Au printemps de 1912, deux ans avant la Guerre, je reçus à Paris la visite de deux religieux à grande barbe. L’un était Mgr Jalabert, évêque de Sénégambie, l’autre le Père Brottier, son secrétaire et son confident, tous deux appartenant à cet ordre du Saint-Esprit qui s’est spécialisé dans les missions en pays noir. Mgr Jalabert était mon compatriote de Savoie. Aumônier des bagnes de la Guyane, il en était à peine revenu qu’il repartait pour l’Afrique occidentale. Il était curé de Saint-Louis en 1900 quand éclata la terrible épidémie de fièvre jaune qui emporta l’évêque de Dakar, Mgr Buléon, à trente-huit ans. Le gouvernement le décora et le Pape lui confia l’évêché vacant. Onze ans de Guyane et quinze ans de Sénégal s’étaient inscrits sur ses traits. A soixante ans, il avait la majesté d’un vieillard : la majesté, non pas la fatigue ni la mélancolie. La longue barbe en éventail était presque blanche. Le grand front dégarni renvoyait de la lumière et les yeux clairs, enfoncés dans l’orbite, avaient cette limpidité que n’a jamais ternie la vue des petitesses humaines parce qu’elle semble purifier les objets regardés. Plus jeune et plus robuste, le Père Brottier semblait couver son chef pour le protéger contre tout risque.
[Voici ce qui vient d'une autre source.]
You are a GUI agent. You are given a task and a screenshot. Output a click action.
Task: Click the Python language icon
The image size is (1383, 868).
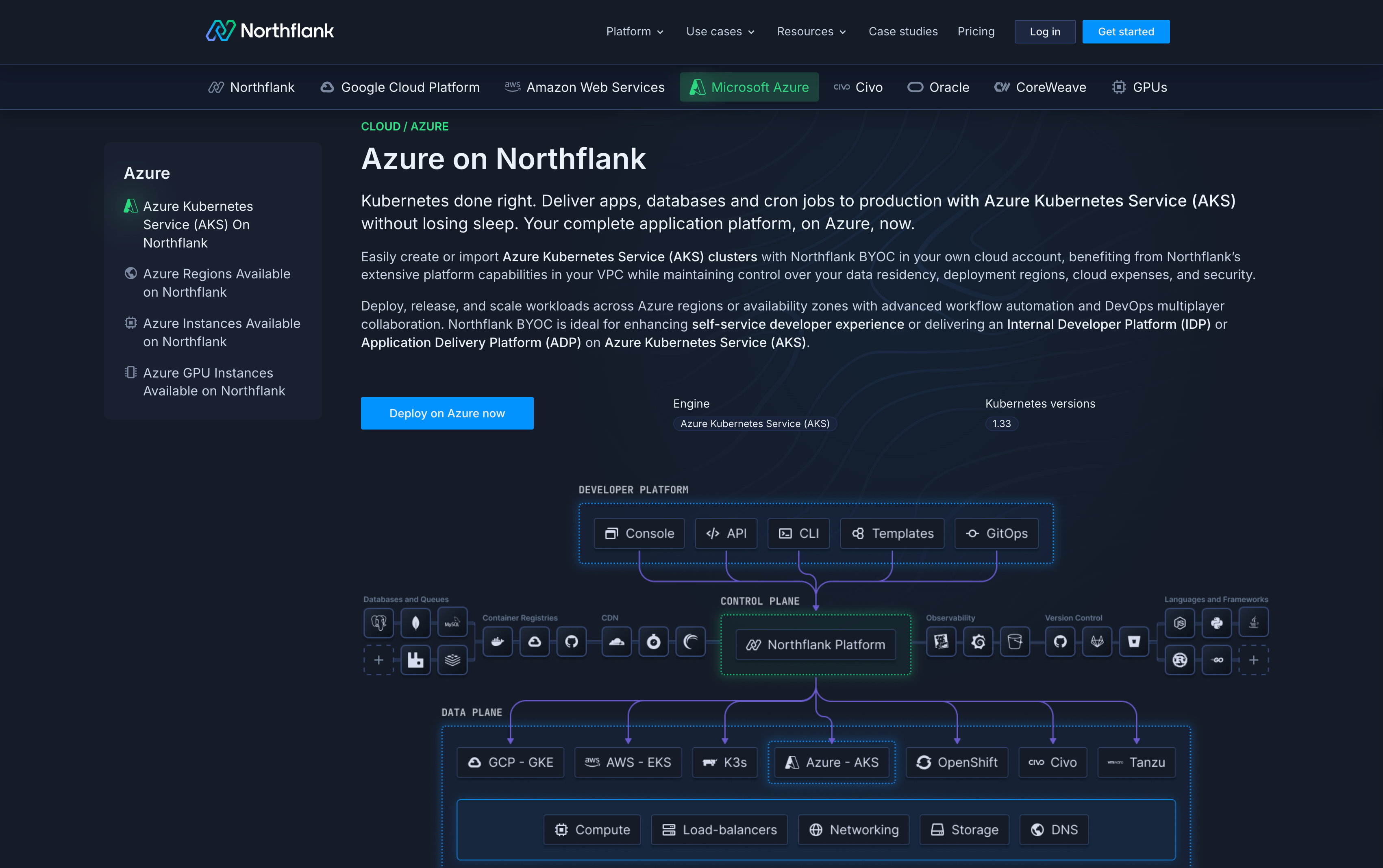1216,622

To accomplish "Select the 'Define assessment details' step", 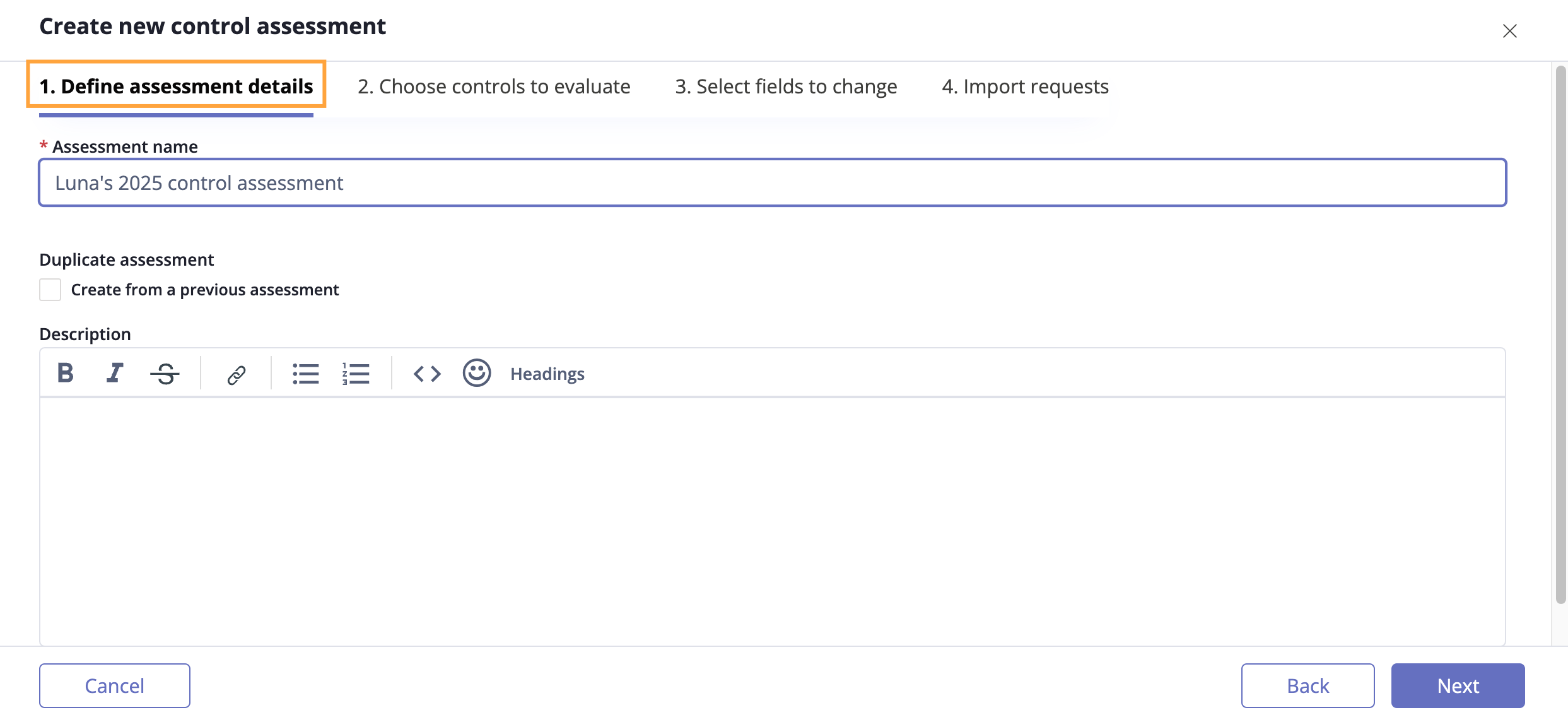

Mgr Jalabert m’exposa le but de son voyage en France. Ce but, c’était la création du Souvenir africain. En parcourant son immense diocèse et en découvrant, çà et là, dans la brousse, l’une ou l’autre tombe de quelque-explorateur, de quelque missionnaire, de quelque soldat, l’idée lui était venue de rassembler les noms de tous ces morts épars sur la terre d’Afrique et qui, tous, avaient servi la même cause de civilisation. Alors lui était apparue l’image d’une basilique qui s’élèverait à Dakar, sur la presqu’île du Cap Vert, promontoire de notre plus ancienne colonie, au point de passage des paquebots. Nul ne passerait plus en mer sans donner une pensée à cet ossuaire symbolique de l’Afrique française. La chaude terre avait pu absorber les restes mortels : le souvenir de tant de sacrifices demeurerait.

Le capitaine Paulhiac, des spahis soudanais, a raconté comment, conduisant une colonne au Soudan, il s’arrêta tout à coup et il arrêta ses hommes devant une tombe surmontée d’une croix au pied d’un baobab. Il s’approcha et il put lire le nom du capitaine de Planhol, mort le 7 septembre 1891 à l’âge de trente ans. Planhol a laissé un recueil de poèmes tout ardents de vie. Sa mère avait fait inscrire deux ou trois de ses vers sur son monument au Cœur de l’Afrique :

Heureux l’humble héros qui meurt pour sa chimère...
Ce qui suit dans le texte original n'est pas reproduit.